--- What to do ---
#1 In the article on the Long Beach dispensary ruling, set down the passage starting with "A Los Angeles" and going on through "and consume cannabis.", word for word.
#2 Condense the paragraph of the Long Beach dispensary article that begins "The two-page ruling, which the Weekly obtained" into a short bulleted list that keeps its main facts.
#3 Write what comes next in the article on the court ruling against the Long Beach marijuana dispensary ban, picking up after its final sentence.

--- Reading text ---
▼

Court Rules Long Beach Marijuana Dispensary Ban Illegal!

Court Rules Long Beach Marijuana Dispensary Ban Illegal!

Published on 9/9/12

A Los Angeles Superior Court ruling may have far reaching consequences for Long Beach's ban on medical marijuana dispensaries.

Court Rules Long Beach Marijuana Dispensary Ban is Illegal! According to a press release issued today by the law offices of Matthew J. Pappas, L.A. Superior Court Judge James R. Dunn struck down the city's ban of marijuana dispensaries, arguing that such a ban conflicted with state law, which allows medical marijuana patients to collectively cultivate and consume cannabis.

The two-page ruling, which the Weekly obtained from Pappas, is dated Aug. 17, and specifically overrules the city's prohibition of pot clubs, a civic ordinance known as 5.89. In it, Dunn wrote that the ban is "virtually identical" to an L.A. county ban that had already been struck down and "is therefore preempted by state law." The ruling gave the city 15 days to respond, and it is unclear if the city bothered to do so and if so, how the court responded to that effort.

▲

--- Records shown ---
▼

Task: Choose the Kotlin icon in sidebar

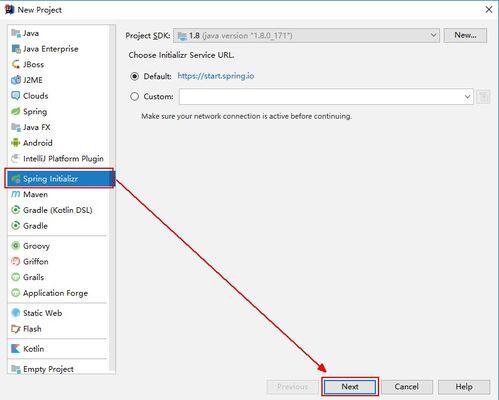Action: 16,349
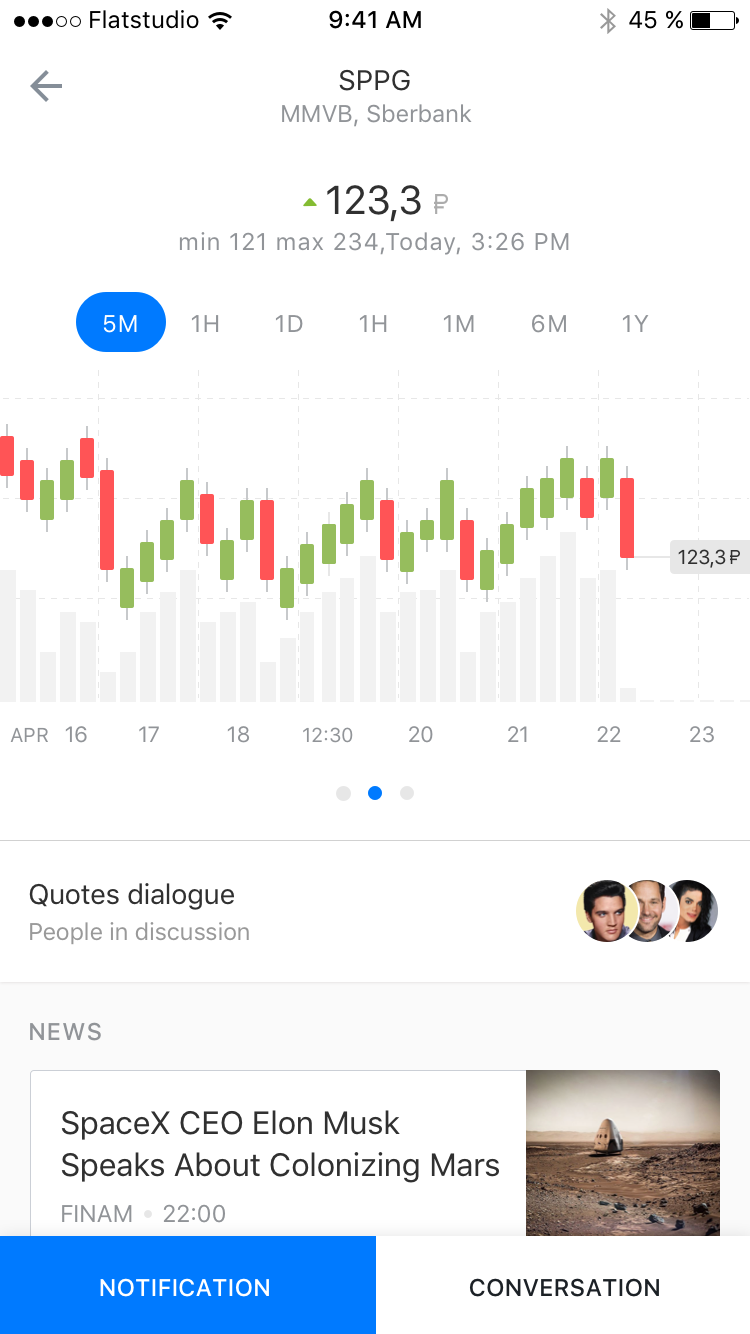Tap the Elvis avatar in Quotes dialogue
The image size is (750, 1334).
pos(607,911)
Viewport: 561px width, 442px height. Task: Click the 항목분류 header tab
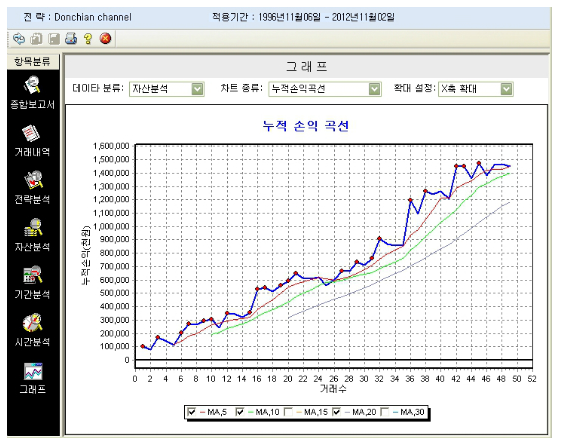tap(33, 62)
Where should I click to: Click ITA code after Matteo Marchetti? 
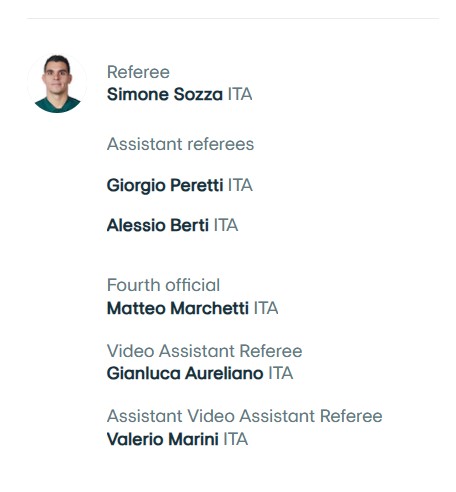pyautogui.click(x=266, y=308)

▲

--- Answers to the exercises ---
#1
A Los Angeles Superior Court ruling may have far reaching consequences for Long Beach's ban on medical marijuana dispensaries.

Court Rules Long Beach Marijuana Dispensary Ban is Illegal! According to a press release issued today by the law offices of Matthew J. Pappas, L.A. Superior Court Judge James R. Dunn struck down the city's ban of marijuana dispensaries, arguing that such a ban conflicted with state law, which allows medical marijuana patients to collectively cultivate and consume cannabis.

#2
- The two-page ruling, dated Aug. 17, was obtained by the Weekly from Pappas.
- It overrules the city's ban on pot clubs, a civic ordinance known as 5.89.
- Dunn wrote that the ban is "virtually identical" to an L.A. county ban already struck down and is therefore preempted by state law.
- The city was given 15 days to respond; it is unclear whether it did so and, if it did, how the court responded.

#3
Pappas had filed the case in Dunn's court back in May, alleging that his daughter, plaintiff Victoria Pappas, had been severely injured in an assault the previous year, and unlike patients who can easily obtain oxycontin and other addictive painkillers at the local pharmacy, had to risk being subjected to Long Beach's policy of raiding pot clubs just to obtain medication she was entitled to use via California's Compassionate Use Act.

After allowing cannabis clubs to apply for an expensive lottery system that was later ruled illegal in a case filed by Pappas himself, the city banned pot clubs on Feb. 14 of this year, allowing a select group of lottery-winners to remain open for six months, a deadline that expired in August, by which time most of those clubs had shuttered as well.

In an email, Pappas said that his secretary hadn't opened the ruling and had placed it in a large stack of mail, which is why he didn't discover it until yesterday. "Now, we'll go in to get an injunctive relief order, but the finding by the judge is substantive and it is a finding that 5.89 is preempted and invalid," Pappas stated.

In other words, Pappas, who represents numerous cannabis clubs in Long Beach, including many that were either shut down by the city or closed voluntarily after being raided, hopes to use Dunn's ruling that the city's ban violates state law to obtain a court order that would prevent the city from raiding any of his clients.

Stay tuned, since we'll be updating this story as more information--most importantly whether the city has responded to the ruling--becomes available. For now, however, it appears that Long Beach's ill-fated foray into medical marijuana policy has just become even more expensive for city hall.